Financial Year 2018, the year that was.

 The ASX 200 index increased by  8.3% over FY2018, with total return (measured by All Ordinaries Accumulation index) was closer to 13.7%.  The chart above shows the key catalysts over the year. The index had a flat start  to the year followed by a sharp rise driven by anticipated Trump Tax cuts and buoyant Chinese demand driving commodity prices, that saw the ASX 200  achieve highs in January. February saw the emergence of market jitters as inflation and the spectre of rising interest rates in the US rattled confidence, that was further rattled in March/ April by Trump’s saber rattling on Trade Tariffs.  The final quarter saw rising commodity prices and a falling US dollar boost the local market.

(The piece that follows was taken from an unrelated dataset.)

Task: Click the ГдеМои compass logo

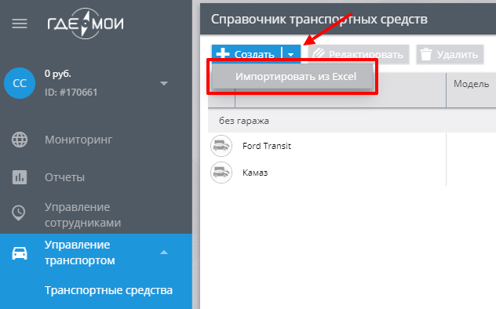Action: [x=86, y=24]
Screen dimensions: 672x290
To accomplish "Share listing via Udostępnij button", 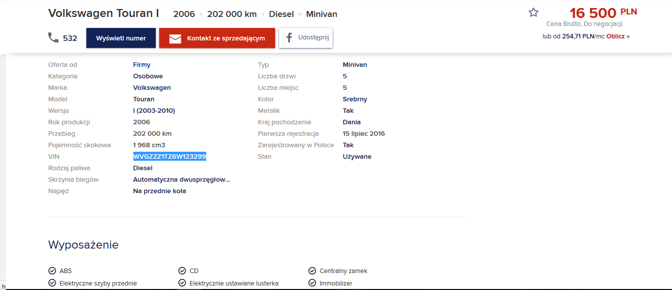I will tap(306, 38).
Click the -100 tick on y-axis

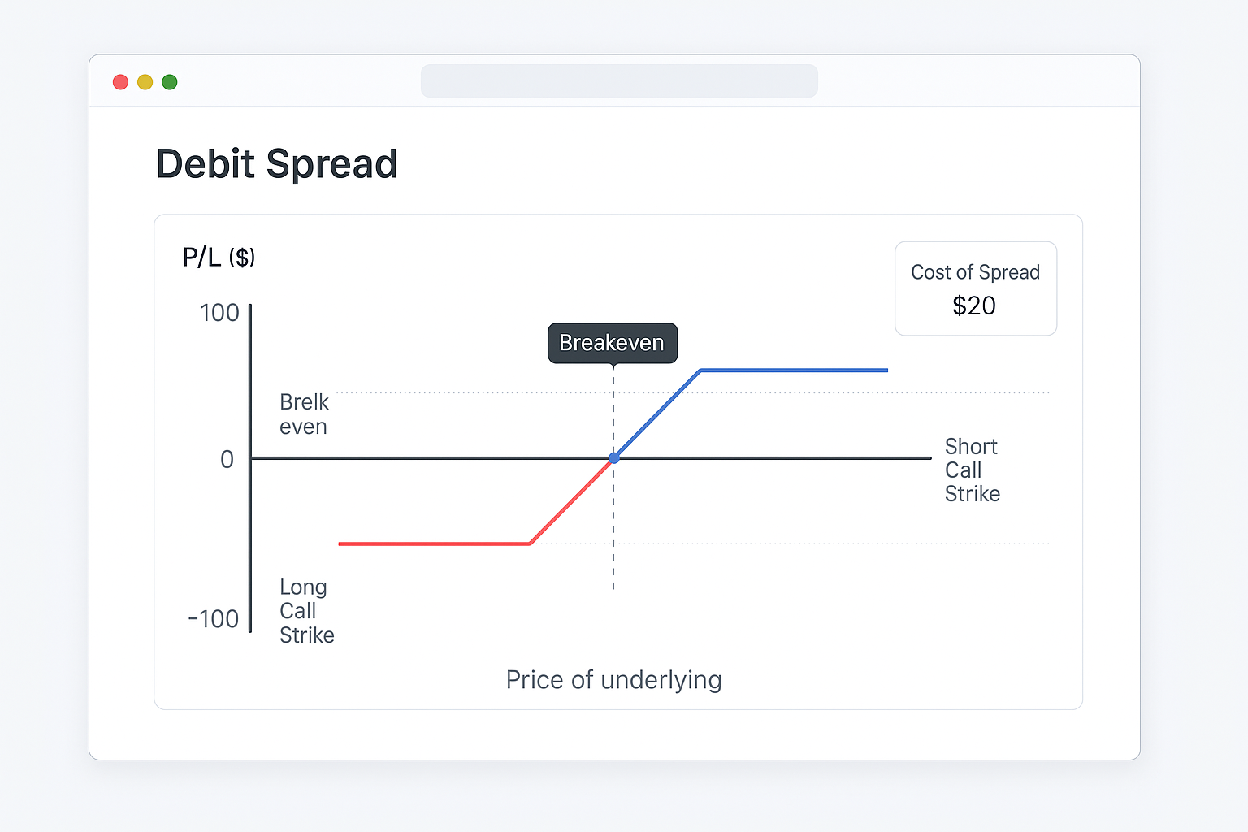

Sectorially the defensive sectors of Utilities, Telecommunications (ie Telstra) and REITS underperformed, as did the Banks&Financials as the Royal Commission highlighted Compliance issues  that are expected to affect 2019 credit growth. Winners over FY2018 were the Mining stocks as commodity prices recovered (especially Oil) and Growth stocks that continued to be in favour, especially HealthCare Drugs and Devices and stocks  leveraged to the Chinese consumer demand.

While domestically the S&P/ASX 200 delivered a good performance, if we viewed the Australian equity  market from a Global Investor perspective we get a  very different view. The figure below shows the Australian component of the MSCI World Index in US$ terms. After an initial rise in Jul/Aug the index essentially went sideways apart from one mid year surge explained by the late 2017 commodity rise.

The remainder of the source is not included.